Pixel coordinate grounding data
....................
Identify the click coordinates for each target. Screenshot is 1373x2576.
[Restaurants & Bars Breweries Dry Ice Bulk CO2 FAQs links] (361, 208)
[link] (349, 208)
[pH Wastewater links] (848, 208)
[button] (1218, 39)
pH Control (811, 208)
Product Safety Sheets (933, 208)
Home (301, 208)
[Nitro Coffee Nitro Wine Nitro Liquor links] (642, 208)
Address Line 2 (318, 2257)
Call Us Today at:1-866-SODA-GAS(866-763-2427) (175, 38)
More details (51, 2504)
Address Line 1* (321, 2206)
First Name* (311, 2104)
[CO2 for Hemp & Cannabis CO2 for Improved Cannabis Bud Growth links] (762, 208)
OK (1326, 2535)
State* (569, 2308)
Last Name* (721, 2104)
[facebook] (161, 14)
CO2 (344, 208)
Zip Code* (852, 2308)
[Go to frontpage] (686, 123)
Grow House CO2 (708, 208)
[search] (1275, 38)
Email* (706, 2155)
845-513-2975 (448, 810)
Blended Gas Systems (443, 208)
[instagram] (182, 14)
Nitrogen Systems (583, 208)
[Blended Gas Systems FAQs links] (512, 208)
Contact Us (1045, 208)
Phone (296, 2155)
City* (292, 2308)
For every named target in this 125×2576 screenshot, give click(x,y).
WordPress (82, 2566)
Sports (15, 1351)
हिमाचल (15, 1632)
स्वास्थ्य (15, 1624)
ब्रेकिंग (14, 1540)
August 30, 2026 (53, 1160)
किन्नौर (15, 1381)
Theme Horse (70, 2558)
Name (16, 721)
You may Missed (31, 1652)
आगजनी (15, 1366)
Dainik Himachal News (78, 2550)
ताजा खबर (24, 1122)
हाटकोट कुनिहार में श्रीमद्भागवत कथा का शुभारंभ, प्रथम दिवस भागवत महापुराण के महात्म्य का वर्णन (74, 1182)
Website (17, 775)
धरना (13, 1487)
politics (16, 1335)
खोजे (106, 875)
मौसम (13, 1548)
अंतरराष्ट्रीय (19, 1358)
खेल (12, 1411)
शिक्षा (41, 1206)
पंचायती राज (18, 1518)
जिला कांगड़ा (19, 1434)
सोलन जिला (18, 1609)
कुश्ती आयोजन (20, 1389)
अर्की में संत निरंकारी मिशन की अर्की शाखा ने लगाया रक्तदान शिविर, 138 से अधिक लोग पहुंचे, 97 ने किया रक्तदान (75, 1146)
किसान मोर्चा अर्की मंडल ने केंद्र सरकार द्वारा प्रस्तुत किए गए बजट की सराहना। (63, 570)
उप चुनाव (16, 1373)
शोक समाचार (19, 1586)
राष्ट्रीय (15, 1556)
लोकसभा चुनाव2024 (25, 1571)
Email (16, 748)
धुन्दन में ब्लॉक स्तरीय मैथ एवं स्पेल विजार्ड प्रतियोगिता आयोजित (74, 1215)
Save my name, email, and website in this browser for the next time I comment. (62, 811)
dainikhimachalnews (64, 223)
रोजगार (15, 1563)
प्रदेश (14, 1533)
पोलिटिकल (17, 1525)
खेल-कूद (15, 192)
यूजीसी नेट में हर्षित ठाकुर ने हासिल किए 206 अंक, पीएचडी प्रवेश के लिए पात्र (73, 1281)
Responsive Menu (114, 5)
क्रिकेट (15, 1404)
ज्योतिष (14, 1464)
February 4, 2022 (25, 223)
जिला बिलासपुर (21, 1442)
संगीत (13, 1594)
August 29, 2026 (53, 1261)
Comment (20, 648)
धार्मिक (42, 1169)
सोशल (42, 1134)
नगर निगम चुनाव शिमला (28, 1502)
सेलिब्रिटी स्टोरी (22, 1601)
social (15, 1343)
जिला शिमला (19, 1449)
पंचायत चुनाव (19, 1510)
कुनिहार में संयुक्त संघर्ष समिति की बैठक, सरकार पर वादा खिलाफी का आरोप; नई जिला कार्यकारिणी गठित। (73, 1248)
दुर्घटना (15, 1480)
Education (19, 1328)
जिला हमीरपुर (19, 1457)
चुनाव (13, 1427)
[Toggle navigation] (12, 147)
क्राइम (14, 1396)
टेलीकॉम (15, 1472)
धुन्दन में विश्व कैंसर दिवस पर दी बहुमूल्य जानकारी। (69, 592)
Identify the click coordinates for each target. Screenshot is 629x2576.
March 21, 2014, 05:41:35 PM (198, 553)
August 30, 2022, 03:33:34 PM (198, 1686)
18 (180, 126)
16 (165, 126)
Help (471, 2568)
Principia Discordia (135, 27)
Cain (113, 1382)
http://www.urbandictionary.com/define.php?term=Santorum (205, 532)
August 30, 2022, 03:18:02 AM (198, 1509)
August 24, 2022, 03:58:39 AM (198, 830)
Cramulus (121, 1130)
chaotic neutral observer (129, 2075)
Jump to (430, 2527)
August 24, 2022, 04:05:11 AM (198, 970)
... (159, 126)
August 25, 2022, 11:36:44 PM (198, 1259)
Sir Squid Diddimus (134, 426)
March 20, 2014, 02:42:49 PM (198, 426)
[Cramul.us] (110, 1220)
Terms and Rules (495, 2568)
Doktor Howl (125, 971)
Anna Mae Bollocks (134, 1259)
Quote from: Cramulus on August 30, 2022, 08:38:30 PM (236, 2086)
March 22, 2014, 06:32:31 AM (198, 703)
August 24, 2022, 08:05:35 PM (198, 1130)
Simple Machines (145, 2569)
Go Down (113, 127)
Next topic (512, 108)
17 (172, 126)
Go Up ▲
....................
◆ **Problem requirements**:
Output all of the records, keeping every word exact.

◆ **Result for this exercise**:
Identify the click coordinates for each target. Screenshot is 1373x2576.
[Restaurants & Bars Breweries Dry Ice Bulk CO2 FAQs links] (361, 208)
[link] (349, 208)
[pH Wastewater links] (848, 208)
[button] (1218, 39)
pH Control (811, 208)
Product Safety Sheets (933, 208)
Home (301, 208)
[Nitro Coffee Nitro Wine Nitro Liquor links] (642, 208)
Address Line 2 (318, 2257)
Call Us Today at:1-866-SODA-GAS(866-763-2427) (175, 38)
More details (51, 2504)
Address Line 1* (321, 2206)
First Name* (311, 2104)
[CO2 for Hemp & Cannabis CO2 for Improved Cannabis Bud Growth links] (762, 208)
OK (1326, 2535)
State* (569, 2308)
Last Name* (721, 2104)
[facebook] (161, 14)
CO2 (344, 208)
Zip Code* (852, 2308)
[Go to frontpage] (686, 123)
Grow House CO2 (708, 208)
[search] (1275, 38)
Email* (706, 2155)
845-513-2975 (448, 810)
Blended Gas Systems (443, 208)
[instagram] (182, 14)
Nitrogen Systems (583, 208)
[Blended Gas Systems FAQs links] (512, 208)
Contact Us (1045, 208)
Phone (296, 2155)
City* (292, 2308)
For every named target in this 125×2576 screenshot, give click(x,y).
WordPress (82, 2566)
Sports (15, 1351)
हिमाचल (15, 1632)
स्वास्थ्य (15, 1624)
ब्रेकिंग (14, 1540)
August 30, 2026 (53, 1160)
किन्नौर (15, 1381)
Theme Horse (70, 2558)
Name (16, 721)
You may Missed (31, 1652)
आगजनी (15, 1366)
Dainik Himachal News (78, 2550)
ताजा खबर (24, 1122)
हाटकोट कुनिहार में श्रीमद्भागवत कथा का शुभारंभ, प्रथम दिवस भागवत महापुराण के महात्म्य का वर्णन (74, 1182)
Website (17, 775)
धरना (13, 1487)
politics (16, 1335)
खोजे (106, 875)
मौसम (13, 1548)
अंतरराष्ट्रीय (19, 1358)
खेल (12, 1411)
शिक्षा (41, 1206)
पंचायती राज (18, 1518)
जिला कांगड़ा (19, 1434)
सोलन जिला (18, 1609)
कुश्ती आयोजन (20, 1389)
अर्की में संत निरंकारी मिशन की अर्की शाखा ने लगाया रक्तदान शिविर, 138 से अधिक लोग पहुंचे, 97 ने किया रक्तदान (75, 1146)
किसान मोर्चा अर्की मंडल ने केंद्र सरकार द्वारा प्रस्तुत किए गए बजट की सराहना। (63, 570)
उप चुनाव (16, 1373)
शोक समाचार (19, 1586)
राष्ट्रीय (15, 1556)
लोकसभा चुनाव2024 (25, 1571)
Email (16, 748)
धुन्दन में ब्लॉक स्तरीय मैथ एवं स्पेल विजार्ड प्रतियोगिता आयोजित (74, 1215)
Save my name, email, and website in this browser for the next time I comment. (62, 811)
dainikhimachalnews (64, 223)
रोजगार (15, 1563)
प्रदेश (14, 1533)
पोलिटिकल (17, 1525)
खेल-कूद (15, 192)
यूजीसी नेट में हर्षित ठाकुर ने हासिल किए 206 अंक, पीएचडी प्रवेश के लिए पात्र (73, 1281)
Responsive Menu (114, 5)
क्रिकेट (15, 1404)
ज्योतिष (14, 1464)
February 4, 2022 (25, 223)
जिला बिलासपुर (21, 1442)
संगीत (13, 1594)
August 29, 2026 (53, 1261)
Comment (20, 648)
धार्मिक (42, 1169)
सोशल (42, 1134)
नगर निगम चुनाव शिमला (28, 1502)
सेलिब्रिटी स्टोरी (22, 1601)
social (15, 1343)
जिला शिमला (19, 1449)
पंचायत चुनाव (19, 1510)
कुनिहार में संयुक्त संघर्ष समिति की बैठक, सरकार पर वादा खिलाफी का आरोप; नई जिला कार्यकारिणी गठित। (73, 1248)
दुर्घटना (15, 1480)
Education (19, 1328)
जिला हमीरपुर (19, 1457)
चुनाव (13, 1427)
[Toggle navigation] (12, 147)
क्राइम (14, 1396)
टेलीकॉम (15, 1472)
धुन्दन में विश्व कैंसर दिवस पर दी बहुमूल्य जानकारी। (69, 592)
Identify the click coordinates for each target. Screenshot is 629x2576.
March 21, 2014, 05:41:35 PM (198, 553)
August 30, 2022, 03:33:34 PM (198, 1686)
18 (180, 126)
16 (165, 126)
Help (471, 2568)
Principia Discordia (135, 27)
Cain (113, 1382)
http://www.urbandictionary.com/define.php?term=Santorum (205, 532)
August 30, 2022, 03:18:02 AM (198, 1509)
August 24, 2022, 03:58:39 AM (198, 830)
Cramulus (121, 1130)
chaotic neutral observer (129, 2075)
Jump to (430, 2527)
August 24, 2022, 04:05:11 AM (198, 970)
... (159, 126)
August 25, 2022, 11:36:44 PM (198, 1259)
Sir Squid Diddimus (134, 426)
March 20, 2014, 02:42:49 PM (198, 426)
[Cramul.us] (110, 1220)
Terms and Rules (495, 2568)
Doktor Howl (125, 971)
Anna Mae Bollocks (134, 1259)
Quote from: Cramulus on August 30, 2022, 08:38:30 PM (236, 2086)
March 22, 2014, 06:32:31 AM (198, 703)
August 24, 2022, 08:05:35 PM (198, 1130)
Simple Machines (145, 2569)
Go Down (113, 127)
Next topic (512, 108)
17 (172, 126)
Go Up ▲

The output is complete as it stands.